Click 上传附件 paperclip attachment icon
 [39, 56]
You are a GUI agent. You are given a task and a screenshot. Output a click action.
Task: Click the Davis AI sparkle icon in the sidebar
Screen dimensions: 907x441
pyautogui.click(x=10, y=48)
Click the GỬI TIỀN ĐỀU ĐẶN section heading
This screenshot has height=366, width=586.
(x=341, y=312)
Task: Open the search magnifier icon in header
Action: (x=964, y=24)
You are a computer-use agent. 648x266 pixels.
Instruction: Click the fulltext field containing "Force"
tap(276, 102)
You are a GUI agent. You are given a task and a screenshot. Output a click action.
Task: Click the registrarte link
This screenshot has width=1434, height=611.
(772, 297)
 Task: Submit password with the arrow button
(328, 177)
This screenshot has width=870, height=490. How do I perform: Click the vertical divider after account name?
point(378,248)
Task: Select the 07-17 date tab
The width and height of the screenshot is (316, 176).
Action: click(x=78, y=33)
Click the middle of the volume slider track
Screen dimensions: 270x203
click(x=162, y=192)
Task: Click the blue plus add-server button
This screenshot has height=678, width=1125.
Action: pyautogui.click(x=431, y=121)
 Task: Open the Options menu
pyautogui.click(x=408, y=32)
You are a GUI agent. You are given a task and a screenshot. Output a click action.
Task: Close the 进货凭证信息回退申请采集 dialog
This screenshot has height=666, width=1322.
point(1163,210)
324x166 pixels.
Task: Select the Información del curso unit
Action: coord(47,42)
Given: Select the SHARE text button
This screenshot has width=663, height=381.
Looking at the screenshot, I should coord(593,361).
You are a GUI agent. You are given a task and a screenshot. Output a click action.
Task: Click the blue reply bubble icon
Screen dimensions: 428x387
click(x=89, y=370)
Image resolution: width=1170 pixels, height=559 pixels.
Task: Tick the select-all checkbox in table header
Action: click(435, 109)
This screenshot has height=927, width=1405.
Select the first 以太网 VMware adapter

★ ★ ★ ★ ★

* _Do this_: Lay out the material above as a JSON list of strings, one string per line, leaving out any blank lines.

* _Full solution_:
[
  "Click 上传附件 paperclip attachment icon",
  " [39, 56]",
  "You are a GUI agent. You are given a task and a screenshot. Output a click action.",
  "Task: Click the Davis AI sparkle icon in the sidebar",
  "Screen dimensions: 907x441",
  "pyautogui.click(x=10, y=48)",
  "Click the GỬI TIỀN ĐỀU ĐẶN section heading",
  "This screenshot has height=366, width=586.",
  "(x=341, y=312)",
  "Task: Open the search magnifier icon in header",
  "Action: (x=964, y=24)",
  "You are a computer-use agent. 648x266 pixels.",
  "Instruction: Click the fulltext field containing \"Force\"",
  "tap(276, 102)",
  "You are a GUI agent. You are given a task and a screenshot. Output a click action.",
  "Task: Click the registrarte link",
  "This screenshot has width=1434, height=611.",
  "(772, 297)",
  " Task: Submit password with the arrow button",
  "(328, 177)",
  "This screenshot has width=870, height=490. How do I perform: Click the vertical divider after account name?",
  "point(378,248)",
  "Task: Select the 07-17 date tab",
  "The width and height of the screenshot is (316, 176).",
  "Action: click(x=78, y=33)",
  "Click the middle of the volume slider track",
  "Screen dimensions: 270x203",
  "click(x=162, y=192)",
  "Task: Click the blue plus add-server button",
  "This screenshot has height=678, width=1125.",
  "Action: pyautogui.click(x=431, y=121)",
  " Task: Open the Options menu",
  "pyautogui.click(x=408, y=32)",
  "You are a GUI agent. You are given a task and a screenshot. Output a click action.",
  "Task: Close the 进货凭证信息回退申请采集 dialog",
  "This screenshot has height=666, width=1322.",
  "point(1163,210)",
  "324x166 pixels.",
  "Task: Select the Información del curso unit",
  "Action: coord(47,42)",
  "Given: Select the SHARE text button",
  "This screenshot has width=663, height=381.",
  "Looking at the screenshot, I should coord(593,361).",
  "You are a GUI agent. You are given a task and a screenshot. Output a click action.",
  "Task: Click the blue reply bubble icon",
  "Screen dimensions: 428x387",
  "click(x=89, y=370)",
  "Image resolution: width=1170 pixels, height=559 pixels.",
  "Task: Tick the select-all checkbox in table header",
  "Action: click(435, 109)",
  "This screenshot has height=927, width=1405.",
  "Select the first 以太网 VMware adapter"
]